When I subscribe to the service, but the app freezes up… Looking at you Paramount+.
Paying for the product after viewing/using it if you like it or it’s good.
My favorite refrain as a kid was “we’ll buy a copy at the show” lol. In our defense we often did!
It wasn’t uncommon for me in my pirating days to buy a game or a CD if I downloaded it and really liked it.

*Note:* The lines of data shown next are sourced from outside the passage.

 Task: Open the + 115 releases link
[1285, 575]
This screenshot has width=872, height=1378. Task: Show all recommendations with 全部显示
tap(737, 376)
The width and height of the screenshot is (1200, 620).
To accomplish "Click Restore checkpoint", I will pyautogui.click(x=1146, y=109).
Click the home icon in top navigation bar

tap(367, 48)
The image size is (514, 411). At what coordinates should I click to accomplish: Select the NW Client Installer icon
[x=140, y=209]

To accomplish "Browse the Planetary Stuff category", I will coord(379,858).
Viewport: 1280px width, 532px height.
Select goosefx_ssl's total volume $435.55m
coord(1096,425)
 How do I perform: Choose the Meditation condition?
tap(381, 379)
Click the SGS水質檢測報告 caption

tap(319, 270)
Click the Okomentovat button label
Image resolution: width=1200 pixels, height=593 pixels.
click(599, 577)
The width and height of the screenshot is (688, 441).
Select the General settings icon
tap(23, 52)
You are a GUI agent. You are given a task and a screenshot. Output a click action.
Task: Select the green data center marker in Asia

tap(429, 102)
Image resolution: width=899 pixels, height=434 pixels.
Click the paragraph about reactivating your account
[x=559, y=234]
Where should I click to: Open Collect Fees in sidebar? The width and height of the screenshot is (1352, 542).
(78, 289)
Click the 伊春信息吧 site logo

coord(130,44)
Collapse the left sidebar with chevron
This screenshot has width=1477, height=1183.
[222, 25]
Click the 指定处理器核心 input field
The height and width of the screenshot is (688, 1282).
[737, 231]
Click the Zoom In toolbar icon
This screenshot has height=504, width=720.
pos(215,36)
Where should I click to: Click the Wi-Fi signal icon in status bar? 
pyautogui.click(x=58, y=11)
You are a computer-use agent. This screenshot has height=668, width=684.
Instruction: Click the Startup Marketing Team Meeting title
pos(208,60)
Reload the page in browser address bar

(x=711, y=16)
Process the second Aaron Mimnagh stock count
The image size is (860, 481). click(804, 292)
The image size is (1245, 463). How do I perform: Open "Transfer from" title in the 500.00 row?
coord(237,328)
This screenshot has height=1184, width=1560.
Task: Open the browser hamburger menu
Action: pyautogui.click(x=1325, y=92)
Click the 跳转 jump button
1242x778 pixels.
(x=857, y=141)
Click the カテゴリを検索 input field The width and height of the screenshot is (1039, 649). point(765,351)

I wanted to support the creators, I just couldn’t afford to buy everything and learn that most of it was trash.
I remember doing that a lot with music
IMO it’s better to not pirate small indie content (mostly games in my case).
Assuming they release on Steam of course
Steam really needs their 30% cut, good you’re here to provide it to them
Happy to
To run a storefront and do R&D to develop handheld PC’s, simple at-home streaming, and higher quality VR? Yes, it’s reasonable for them to charge an industry standard rate as a storefront
Steam offers rather valuable services to the developer in exchange for that fee though. You get to use Steam’s existing infrastructure for content delivery, payment processing, advertising, community management, authentication (not necessarily DRM), multiplayer services, etc. instead of having to implement and maintain it all on your own. Self-publishing is not easy nor is it cheap.
Or content you have purchased and have now lost access too, or shit if you buy something at all you can ethically pirate it. You already paid!!
Kind of similar but I feel like pirating content you have legal access to (Steam, Spotify, Amazon, Netflix, etc.) in a way to get around DRM is ethical.
For example wanting to listen to songs you have on Spotify on an iPod or reading ebooks purchased from Amazon on your PC.
Slightly more gray: content I’ve already paid for in one form or another. I spent like $100 going to the theater to see Mario with the family. I’m not losing sleep over adding it to my Plex when it hits VOD.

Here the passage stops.